Matt Duchene a récolté trois mentions d’aide dans la victoire des Sénateurs face aux Devils, mardi soir.

Entraîneurs sous pression

CHRONIQUE / Dans leurs interactions avec les médias, tous les entraîneurs ont leurs béquilles. Ils ont tous des trucs qu’ils aiment répéter ad nauseam quand ils répondent aux questions des journalistes.

Celle de Guy Boucher ?

« Je l’ai déjà vécu. »

Le pilote des Sénateurs aime bien nous rappeler qu’il n’est plus un jeune premier. Il gagne sa vie dans le coaching depuis une bonne vingtaine d’années. Durant ces deux décennies, il a l’impression d’avoir pas mal tout vu, tout entendu, tout subi.

Parions que le « Ubergate » l’a pris par surprise.

Vers la fin des années 1990, à ses débuts, les téléphones portables n’étaient pas munis de caméras HD. Les joueurs étaient donc libres de hurler leurs malheurs. Ce qui se disait dans une voiture taxi restait dans la voiture taxi.

Et si, par chance, un chauffeur mal intentionné avait réussi à enregistrer une conversation incriminante, qu’aurait-il bien pu faire ? Il n’y avait pas YouTube, cette magique plate-forme grâce à laquelle on peut rejoindre des milliers d’amateurs de hockey en l’espace de quelques minutes.

Boucher ne voulait pas répondre aux questions, mardi matin, mais c’est plus fort que lui. Il a fini par nous livrer, en partie, ses états d’âme.

« Je vais vous offrir une réponse bien personnelle. Là, ce n’est pas nécessairement le coach qui parle. Je veux bien peser mes mots. Qui sont ces gens qui prennent la décision de diffuser des vidéos, dans le but avoué de nuire à d’autres êtres humains ? Je ne veux pas trop m’attarder sur le sujet, mais Martin est le meilleur être humain que j’ai rencontré. »

Boucher m’a corrigé, un peu plus tard. « Je n’ai pas dit que Martin est un des meilleurs êtres humains que j’ai rencontrés. J’ai dit qu’il est LE meilleur humain », a-t-il insisté, me coupant la parole au milieu d’une question.

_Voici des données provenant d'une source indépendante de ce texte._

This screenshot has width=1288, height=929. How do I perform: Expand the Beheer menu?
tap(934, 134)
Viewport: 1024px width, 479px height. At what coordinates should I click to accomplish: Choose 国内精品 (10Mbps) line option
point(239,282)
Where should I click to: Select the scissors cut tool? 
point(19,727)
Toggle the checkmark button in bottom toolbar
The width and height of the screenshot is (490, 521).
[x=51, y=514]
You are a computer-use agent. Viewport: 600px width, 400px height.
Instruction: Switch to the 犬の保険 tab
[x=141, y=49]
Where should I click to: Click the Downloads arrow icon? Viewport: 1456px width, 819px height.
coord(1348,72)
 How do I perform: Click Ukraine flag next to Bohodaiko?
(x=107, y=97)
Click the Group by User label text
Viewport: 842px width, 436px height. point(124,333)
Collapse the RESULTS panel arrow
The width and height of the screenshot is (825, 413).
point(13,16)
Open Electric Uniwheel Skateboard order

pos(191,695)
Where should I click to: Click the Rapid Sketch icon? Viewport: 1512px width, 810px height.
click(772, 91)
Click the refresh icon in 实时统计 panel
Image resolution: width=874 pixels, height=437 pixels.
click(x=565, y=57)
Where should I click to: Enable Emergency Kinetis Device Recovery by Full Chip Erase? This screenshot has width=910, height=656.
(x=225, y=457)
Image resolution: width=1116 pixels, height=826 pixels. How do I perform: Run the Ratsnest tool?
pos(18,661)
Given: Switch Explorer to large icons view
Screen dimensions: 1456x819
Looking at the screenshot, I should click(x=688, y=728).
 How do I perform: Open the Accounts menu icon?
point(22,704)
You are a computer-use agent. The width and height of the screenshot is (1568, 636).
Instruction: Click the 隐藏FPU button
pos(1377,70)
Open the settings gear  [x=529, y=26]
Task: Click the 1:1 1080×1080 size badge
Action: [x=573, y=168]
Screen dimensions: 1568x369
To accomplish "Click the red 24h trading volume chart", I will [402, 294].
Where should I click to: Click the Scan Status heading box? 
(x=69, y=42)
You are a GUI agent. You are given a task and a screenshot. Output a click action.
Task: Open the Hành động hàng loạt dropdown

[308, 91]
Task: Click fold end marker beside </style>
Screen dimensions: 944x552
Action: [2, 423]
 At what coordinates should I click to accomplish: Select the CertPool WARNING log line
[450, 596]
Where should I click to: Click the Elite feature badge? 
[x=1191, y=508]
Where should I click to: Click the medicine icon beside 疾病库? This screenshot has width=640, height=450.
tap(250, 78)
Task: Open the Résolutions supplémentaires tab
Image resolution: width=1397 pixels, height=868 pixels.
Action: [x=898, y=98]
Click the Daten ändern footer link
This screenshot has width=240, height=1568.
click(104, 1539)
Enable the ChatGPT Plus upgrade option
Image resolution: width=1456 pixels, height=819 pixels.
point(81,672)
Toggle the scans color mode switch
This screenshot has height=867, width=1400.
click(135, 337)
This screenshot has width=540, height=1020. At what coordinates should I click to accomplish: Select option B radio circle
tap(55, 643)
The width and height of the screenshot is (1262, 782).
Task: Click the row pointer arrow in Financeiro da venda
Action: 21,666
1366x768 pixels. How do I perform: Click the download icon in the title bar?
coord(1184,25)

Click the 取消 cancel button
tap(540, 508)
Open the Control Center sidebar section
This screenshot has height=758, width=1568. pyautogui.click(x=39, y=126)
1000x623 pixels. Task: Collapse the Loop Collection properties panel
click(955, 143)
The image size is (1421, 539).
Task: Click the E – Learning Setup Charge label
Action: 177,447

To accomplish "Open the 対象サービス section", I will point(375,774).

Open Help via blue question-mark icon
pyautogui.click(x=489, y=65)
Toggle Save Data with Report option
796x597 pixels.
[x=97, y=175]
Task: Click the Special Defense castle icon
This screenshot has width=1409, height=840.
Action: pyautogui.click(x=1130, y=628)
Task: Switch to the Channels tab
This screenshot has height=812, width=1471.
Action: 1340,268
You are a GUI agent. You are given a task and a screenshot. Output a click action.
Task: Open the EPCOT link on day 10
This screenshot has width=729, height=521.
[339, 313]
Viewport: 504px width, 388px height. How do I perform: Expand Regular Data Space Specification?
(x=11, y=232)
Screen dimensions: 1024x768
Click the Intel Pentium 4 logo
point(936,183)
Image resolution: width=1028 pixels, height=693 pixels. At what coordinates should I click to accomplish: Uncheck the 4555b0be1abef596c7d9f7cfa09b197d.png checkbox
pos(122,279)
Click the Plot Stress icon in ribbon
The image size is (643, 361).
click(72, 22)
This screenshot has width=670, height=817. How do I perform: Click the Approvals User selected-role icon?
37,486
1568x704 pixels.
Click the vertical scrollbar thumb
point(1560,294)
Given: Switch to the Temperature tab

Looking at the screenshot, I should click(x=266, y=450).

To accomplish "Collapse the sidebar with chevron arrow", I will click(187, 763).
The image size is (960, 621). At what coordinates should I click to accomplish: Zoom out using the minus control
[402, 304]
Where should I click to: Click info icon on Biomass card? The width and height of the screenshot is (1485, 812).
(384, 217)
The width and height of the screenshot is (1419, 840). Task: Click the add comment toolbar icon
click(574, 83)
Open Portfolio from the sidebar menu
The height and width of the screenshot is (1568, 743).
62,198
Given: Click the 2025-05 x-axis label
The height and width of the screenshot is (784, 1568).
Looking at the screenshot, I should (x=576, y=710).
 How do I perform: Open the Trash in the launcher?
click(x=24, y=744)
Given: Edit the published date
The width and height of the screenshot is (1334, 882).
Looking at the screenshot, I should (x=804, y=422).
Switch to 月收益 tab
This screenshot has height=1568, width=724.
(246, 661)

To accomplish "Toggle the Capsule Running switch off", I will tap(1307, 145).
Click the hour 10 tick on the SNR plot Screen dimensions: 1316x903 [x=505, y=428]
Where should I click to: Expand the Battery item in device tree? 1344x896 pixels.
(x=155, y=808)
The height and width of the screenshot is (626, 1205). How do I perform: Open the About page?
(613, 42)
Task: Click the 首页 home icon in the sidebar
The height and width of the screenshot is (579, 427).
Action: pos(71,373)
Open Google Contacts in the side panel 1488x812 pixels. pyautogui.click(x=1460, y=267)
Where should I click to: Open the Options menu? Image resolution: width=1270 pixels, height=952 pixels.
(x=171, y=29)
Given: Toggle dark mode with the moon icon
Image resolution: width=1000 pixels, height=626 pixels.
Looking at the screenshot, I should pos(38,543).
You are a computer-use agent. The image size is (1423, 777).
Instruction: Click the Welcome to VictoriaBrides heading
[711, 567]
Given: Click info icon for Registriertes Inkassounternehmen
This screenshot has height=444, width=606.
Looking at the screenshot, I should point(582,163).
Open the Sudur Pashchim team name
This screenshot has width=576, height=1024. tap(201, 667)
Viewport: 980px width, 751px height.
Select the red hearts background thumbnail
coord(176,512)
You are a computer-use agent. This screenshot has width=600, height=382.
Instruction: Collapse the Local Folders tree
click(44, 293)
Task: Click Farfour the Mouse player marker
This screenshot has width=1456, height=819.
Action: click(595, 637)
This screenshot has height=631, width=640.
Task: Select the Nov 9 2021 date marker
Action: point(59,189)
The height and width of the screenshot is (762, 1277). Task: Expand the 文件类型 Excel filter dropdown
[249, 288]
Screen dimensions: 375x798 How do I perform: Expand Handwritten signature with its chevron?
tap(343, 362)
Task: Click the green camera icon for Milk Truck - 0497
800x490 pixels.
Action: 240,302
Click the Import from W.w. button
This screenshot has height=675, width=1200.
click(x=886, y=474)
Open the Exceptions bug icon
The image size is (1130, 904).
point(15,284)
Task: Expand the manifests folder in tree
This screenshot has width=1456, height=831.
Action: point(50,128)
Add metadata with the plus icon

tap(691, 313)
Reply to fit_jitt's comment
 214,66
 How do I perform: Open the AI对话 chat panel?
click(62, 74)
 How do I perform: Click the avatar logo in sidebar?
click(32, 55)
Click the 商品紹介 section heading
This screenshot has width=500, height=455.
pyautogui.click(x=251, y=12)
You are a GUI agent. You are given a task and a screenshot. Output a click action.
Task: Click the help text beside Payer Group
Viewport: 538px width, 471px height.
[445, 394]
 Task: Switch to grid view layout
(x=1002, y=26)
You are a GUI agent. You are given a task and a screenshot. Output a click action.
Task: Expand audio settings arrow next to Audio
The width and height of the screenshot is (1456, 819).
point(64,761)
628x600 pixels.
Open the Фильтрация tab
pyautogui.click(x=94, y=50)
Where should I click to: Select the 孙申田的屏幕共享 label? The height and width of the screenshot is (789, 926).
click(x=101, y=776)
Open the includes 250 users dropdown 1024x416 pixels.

J’ai parlé à quelques entraîneurs retraités, dans le courant de la journée. Ces hommes n’ont jamais été plongés dans de pareilles situations, eux non plus. Ils sont cependant unanimes. S’ils souhaitent recoller les pots cassés et continuer à progresser avec leur équipe. MM. Raymond et Boucher doivent éviter de prendre les choses personnellement.

Ça me semble assez gros, comme commande.

Je vous parle de Boucher. J’ai vraiment l’impression qu’il est le personnage central de cette histoire.

Voyez-vous, dans l’annus horribilis que fut 2018 à Kanata, l’équipe d’entraîneurs avait réussi miraculeusement à ne pas vraiment se salir.

Les déclarations maladroites du propriétaire. La démission surprise du président. L’arrestation du directeur général adjoint. Le vestiaire brisé. La transaction Karlsson. À travers toutes ces controverses, tout le monde, au sein de l’organisation, y avait goûté. Sauf, peut-être Boucher et ses adjoints. Ils avaient pu continuer à faire leur travail sans trop se faire déranger.

C’est fini, tout ça. La dernière bombe a éclaté en plein milieu de leur bureau.

On connaît le contexte pas trop évident dans lequel ces hommes travaillent. Leurs contrats arrivent à échéance le 1er juillet prochain. On ne leur a pas donné d’objectifs clairs pour les prochains mois. On veut simplement « voir les jeunes progresser ».

L’effort était au rendez-vous dimanche. Il était au rendez-vous, mardi.

Reste à voir si ça va continuer.

« Nous ne sommes pas là où vous êtes », répétait Boucher aux journalistes, mardi matin.

« Nous avons tourné la page. En ce qui nous concerne, cette affaire est classée. »

Ce n’est pas vrai. Cette affaire est loin d’être classée.

Cette histoire ne sera pas réglée tant et aussi longtemps que les joueurs impliqués ne prendront pas le temps de s’expliquer. Matt Duchene paraît particulièrement mal. On s’attend à mieux d’un leader.

On l’a vu rigoler au centre de la glace avec Martin Raymond, au centre de la glace, vers la fin de la séance d’entraînement d’avant-match de mardi matin. C’était une belle mise en scène.

Ça ne suffira pas.

Duchene a laissé les autres leaders de l’équipe parler à sa place, dans le vestiaire, mardi. Il ne pourra pas se cacher bien longtemps. Il devra éventuellement faire face à la musique, prendre la parole, s’expliquer.